Stored records:
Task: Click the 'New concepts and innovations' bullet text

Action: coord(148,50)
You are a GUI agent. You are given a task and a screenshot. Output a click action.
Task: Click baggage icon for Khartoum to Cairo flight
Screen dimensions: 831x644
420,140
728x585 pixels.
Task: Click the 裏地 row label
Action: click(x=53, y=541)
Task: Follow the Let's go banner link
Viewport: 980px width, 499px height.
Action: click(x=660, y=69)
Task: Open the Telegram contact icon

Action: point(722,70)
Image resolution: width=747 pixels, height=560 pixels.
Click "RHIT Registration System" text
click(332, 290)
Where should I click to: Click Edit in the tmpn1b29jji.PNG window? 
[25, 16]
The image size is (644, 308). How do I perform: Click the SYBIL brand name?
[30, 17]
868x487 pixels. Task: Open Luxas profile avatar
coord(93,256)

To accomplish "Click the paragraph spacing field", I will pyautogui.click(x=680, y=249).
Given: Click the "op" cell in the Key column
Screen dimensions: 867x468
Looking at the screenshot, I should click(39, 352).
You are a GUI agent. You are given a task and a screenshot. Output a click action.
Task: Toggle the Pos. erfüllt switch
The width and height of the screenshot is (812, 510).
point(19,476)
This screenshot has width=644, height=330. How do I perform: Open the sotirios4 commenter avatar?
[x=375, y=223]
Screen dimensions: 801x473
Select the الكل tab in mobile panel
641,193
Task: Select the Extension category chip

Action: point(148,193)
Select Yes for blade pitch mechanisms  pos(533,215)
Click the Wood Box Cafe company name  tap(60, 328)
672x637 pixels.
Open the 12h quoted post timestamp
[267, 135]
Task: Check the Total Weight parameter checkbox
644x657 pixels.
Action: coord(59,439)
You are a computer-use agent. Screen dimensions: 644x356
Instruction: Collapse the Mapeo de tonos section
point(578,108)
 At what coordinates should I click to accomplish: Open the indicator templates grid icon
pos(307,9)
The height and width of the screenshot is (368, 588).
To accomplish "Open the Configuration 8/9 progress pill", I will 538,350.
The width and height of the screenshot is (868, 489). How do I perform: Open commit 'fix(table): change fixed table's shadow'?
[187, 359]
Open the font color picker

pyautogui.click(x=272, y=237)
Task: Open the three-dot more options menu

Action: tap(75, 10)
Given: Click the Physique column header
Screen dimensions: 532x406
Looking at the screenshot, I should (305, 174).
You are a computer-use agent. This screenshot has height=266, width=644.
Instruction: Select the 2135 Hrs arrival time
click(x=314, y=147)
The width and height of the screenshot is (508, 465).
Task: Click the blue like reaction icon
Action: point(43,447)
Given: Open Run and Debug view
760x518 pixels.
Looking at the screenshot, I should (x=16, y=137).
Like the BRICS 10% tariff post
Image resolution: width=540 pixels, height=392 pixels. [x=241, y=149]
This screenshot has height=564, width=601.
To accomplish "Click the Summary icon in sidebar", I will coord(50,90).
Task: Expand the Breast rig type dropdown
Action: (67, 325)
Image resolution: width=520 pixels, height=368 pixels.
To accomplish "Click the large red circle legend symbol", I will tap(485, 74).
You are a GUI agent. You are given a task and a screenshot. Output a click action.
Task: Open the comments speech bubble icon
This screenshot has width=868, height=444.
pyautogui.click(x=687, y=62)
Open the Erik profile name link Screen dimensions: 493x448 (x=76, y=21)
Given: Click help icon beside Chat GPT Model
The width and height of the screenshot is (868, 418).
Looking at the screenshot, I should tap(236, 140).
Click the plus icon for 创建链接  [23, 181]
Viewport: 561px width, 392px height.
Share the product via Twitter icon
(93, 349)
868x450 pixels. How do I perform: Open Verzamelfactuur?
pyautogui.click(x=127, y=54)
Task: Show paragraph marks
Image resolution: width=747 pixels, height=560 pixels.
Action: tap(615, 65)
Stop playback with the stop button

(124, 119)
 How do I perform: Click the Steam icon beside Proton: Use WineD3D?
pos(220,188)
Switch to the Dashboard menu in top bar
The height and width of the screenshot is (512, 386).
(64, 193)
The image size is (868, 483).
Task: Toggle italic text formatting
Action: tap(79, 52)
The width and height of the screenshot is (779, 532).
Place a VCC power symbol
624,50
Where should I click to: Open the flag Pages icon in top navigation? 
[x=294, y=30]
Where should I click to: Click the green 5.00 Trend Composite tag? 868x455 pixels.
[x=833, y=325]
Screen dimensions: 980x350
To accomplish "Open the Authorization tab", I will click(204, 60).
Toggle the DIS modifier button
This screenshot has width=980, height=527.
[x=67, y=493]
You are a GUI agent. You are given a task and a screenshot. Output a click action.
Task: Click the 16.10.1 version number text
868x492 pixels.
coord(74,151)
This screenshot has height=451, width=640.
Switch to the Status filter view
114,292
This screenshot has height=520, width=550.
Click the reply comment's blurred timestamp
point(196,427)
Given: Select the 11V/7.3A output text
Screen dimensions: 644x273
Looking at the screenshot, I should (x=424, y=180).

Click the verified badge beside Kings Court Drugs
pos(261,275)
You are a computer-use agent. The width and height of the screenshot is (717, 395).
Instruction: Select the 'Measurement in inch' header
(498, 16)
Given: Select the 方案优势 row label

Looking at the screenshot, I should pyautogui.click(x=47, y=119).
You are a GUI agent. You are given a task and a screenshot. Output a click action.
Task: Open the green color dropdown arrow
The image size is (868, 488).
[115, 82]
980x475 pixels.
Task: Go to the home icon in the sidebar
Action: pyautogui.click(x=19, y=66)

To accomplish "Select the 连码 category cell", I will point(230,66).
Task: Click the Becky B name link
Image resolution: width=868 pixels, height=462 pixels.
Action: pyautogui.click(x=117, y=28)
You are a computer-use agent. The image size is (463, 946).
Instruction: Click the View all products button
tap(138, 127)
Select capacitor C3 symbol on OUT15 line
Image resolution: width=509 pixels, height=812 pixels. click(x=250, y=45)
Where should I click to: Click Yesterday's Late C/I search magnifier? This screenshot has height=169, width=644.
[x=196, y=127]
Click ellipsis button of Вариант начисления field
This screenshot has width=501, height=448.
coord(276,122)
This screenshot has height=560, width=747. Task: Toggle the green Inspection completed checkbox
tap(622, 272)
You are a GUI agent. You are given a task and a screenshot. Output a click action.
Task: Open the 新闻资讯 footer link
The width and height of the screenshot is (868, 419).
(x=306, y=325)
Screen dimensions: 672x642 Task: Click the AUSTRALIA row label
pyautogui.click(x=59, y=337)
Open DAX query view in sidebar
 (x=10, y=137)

__Action item__.
Scan the records for the word "column" and copy every line where it is found.

__Written response__.
Given: Click the "op" cell in the Key column
Given: Click the Physique column header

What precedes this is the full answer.